#### [Excerpted text]

"""

This monument—three large anchors attached to flagpoles—
together with the unmarked grave where fallen seamen lay,
is a memorial honoring the naval glory of the Krasnoflotsky Fort.
The fort was built near the village of Krasnaya Gorka
and was known as Alekseevsky before the revolution.
There were good reasons for the fort's construction...
Naval Fortresses
By the middle of the first decade of the 20th century, when the first dreadnoughts came into existence,
it became clear that the Kronstadt fortress was practically obsolete.
Its 250-millimeter guns had a maximum range of nearly 14 kilometers,
while the newest enemy ships could hit the fortress from twice that distance.
The brick walls of the fort wouldn't hold against a salvo from the 305-millimeter guns of dreadnoughts.
... two underground concrete forts were built along the southern and northern coast of the Gulf of Finland.
They were named after their locations: cape Inoniemi
(Ino for short)
and cape Krasnaya Gorka.
The total area of the Krasnaya Gorka Fort is 450 hectares.
The fort's highest point is the observation tower of the 305-millimeter gun battery,
rising 36 meters above sea level.
The internal walls were 1 meter thick, while the slabs were at least 2 meters thick.
The fort had four batteries. The first battery had eight 280-millimeter howitzers with a range of 7 kilometers.
The second battery housed eight 250-millimeter Brink guns with a range of almost 14 kilometers.
The third battery consisted of eight 305-millimeter guns:
four guns in open mounts, and another four in twin turrets.
Finally, the last battery had six 152-millimeter Canet guns primarily intended for fighting enemy landing parties.
The fort garrison consisted of 2,570 people.
A hot air balloon was used to observe targets. It floated above a special tower at a height of 1 kilometer.
The enemy ships didn't stand a chance of making it to the mouth of the Neva river
when caught in the crossfire from the Ino and Krasnaya Gorka forts.
This is the gun position for the 250-millimeter gun battery. There were eight gun positions in the fort—one for each gun.

"""

#### [Supplied information]
"""

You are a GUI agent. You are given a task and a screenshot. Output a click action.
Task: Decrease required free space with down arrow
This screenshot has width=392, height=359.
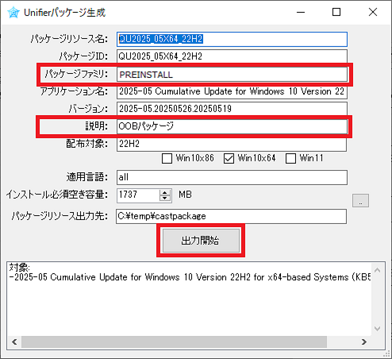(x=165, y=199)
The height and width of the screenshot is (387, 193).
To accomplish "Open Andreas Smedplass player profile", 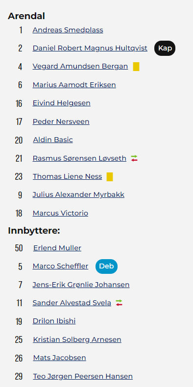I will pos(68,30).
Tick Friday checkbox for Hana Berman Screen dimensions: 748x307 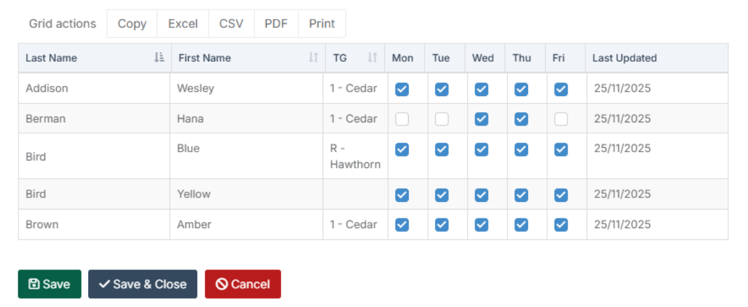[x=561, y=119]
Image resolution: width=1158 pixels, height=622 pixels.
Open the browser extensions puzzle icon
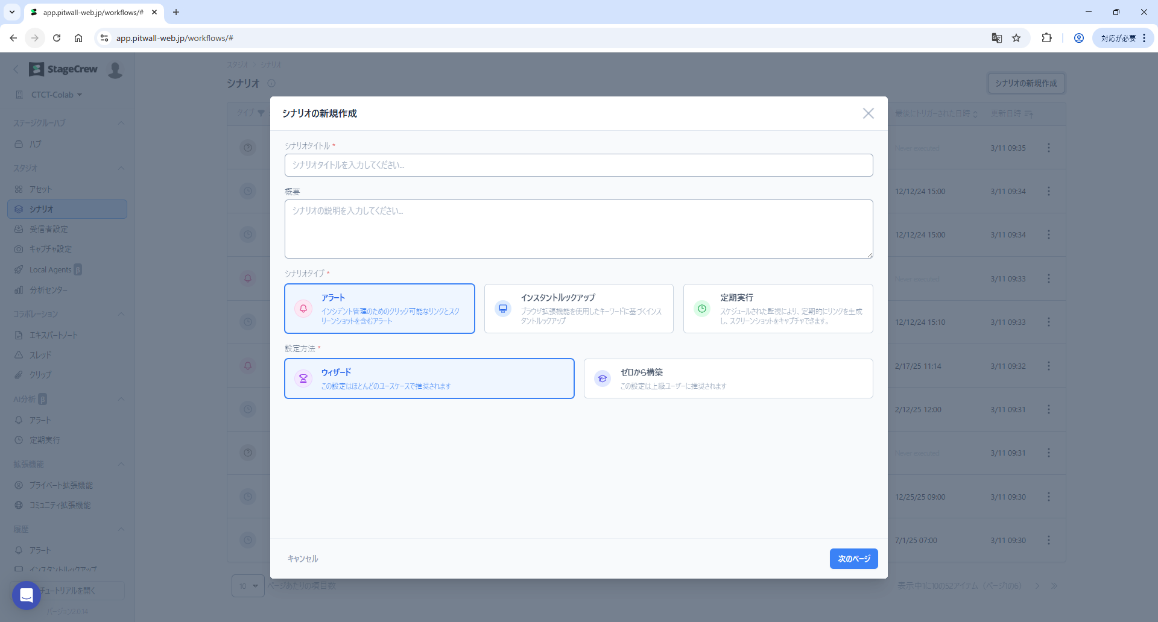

"""
"""

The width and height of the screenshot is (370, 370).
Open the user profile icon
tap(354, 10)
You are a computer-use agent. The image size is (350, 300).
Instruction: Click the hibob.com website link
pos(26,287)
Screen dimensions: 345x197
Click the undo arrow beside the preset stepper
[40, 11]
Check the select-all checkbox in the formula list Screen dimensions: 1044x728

"""
"""

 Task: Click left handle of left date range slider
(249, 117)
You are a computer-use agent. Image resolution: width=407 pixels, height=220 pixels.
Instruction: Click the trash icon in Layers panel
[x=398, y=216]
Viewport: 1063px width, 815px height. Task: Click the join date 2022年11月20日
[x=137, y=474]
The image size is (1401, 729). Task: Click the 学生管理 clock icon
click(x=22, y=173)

"""

#### [Exercise instructions]
1. In the text on the Krasnaya Gorka Fort, how many people made up the fort garrison?
2. Pull out every line of the records containing the string "computer", matching case exactly.

#### [Written responses]
1. 2,570 people.

2.
You are a computer-use agent. The image size is (350, 300).
You are a computer-use agent. Image resolution: width=407 pixels, height=220 pixels.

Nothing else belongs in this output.